It was not clear whether Ada was simple or just touched. She wanted to be liked and from an early age she would read the palms of the children around her, offering to tell their fortune. She would trace the lines in the palms of their hands with the tips of her fingers and in a quiet soothing voice tell them what they wanted to hear. Eventually some of the adult women started coming around in secret while their husbands were working and while her father was away. They brought food for the young girl but they too came to have their palms read. The boys of the town had always discounted Ada’s palm reading as the nonsense of a simple girl until suddenly, in her and their teenage years, they discovered she had other talents. There were differing degrees of religiosity among the Jews of Ciechanow, differing degrees of need for other-worldly prognostications, but nobody that had seen the stop-start stream of young men furtively making their way to the shoemaker’s home while he was away could seriously have believed that these young men were in the grip of some mass infatuation with palm reading.
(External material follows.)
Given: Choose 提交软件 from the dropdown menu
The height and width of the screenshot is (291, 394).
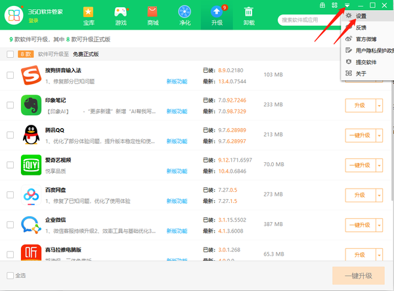Looking at the screenshot, I should point(366,62).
There, at last, was Noah. Rosa Rabinowicz could see him coming in the distance. Soon she would know. Noah spoke in a whisper even before they were within arm’s length of each other.
‘Sorry I was late. My father was up. He couldn’t sleep. He got up and was reading and –’
‘Is it true?’ she asked, holding on to him with all her strength for what she feared might be the last time.
‘Is what true?’ he asked, only serving to worry her even more. He knew exactly why they were meeting there at that hour. They had met in secret before and at night too but never anywhere near as late as this.
‘Have you been too?’ ‘Have I been where?’
‘Have you been … to the shoemaker’s house?’
‘Rosa, you know I have. I had to go.’
‘Noah, don’t try that again. You didn’t have to. You don’t have to do anything. You pretend you have this need. I’m sick of hearing about it. Admit what you are! You’re no better than an animal! And I’m stupid and gullible. I kept saying you haven’t been.’
‘Rosanké, listen to me. I had to go there and I had to see Ada. She was the only one there.’
‘What?’
‘My father sent me.’
‘Your father?’
‘My father sent me to the shoemaker’s house to pick up his shoes. They’d been repaired and –’
‘But what about Ada, why did you have to see Ada?’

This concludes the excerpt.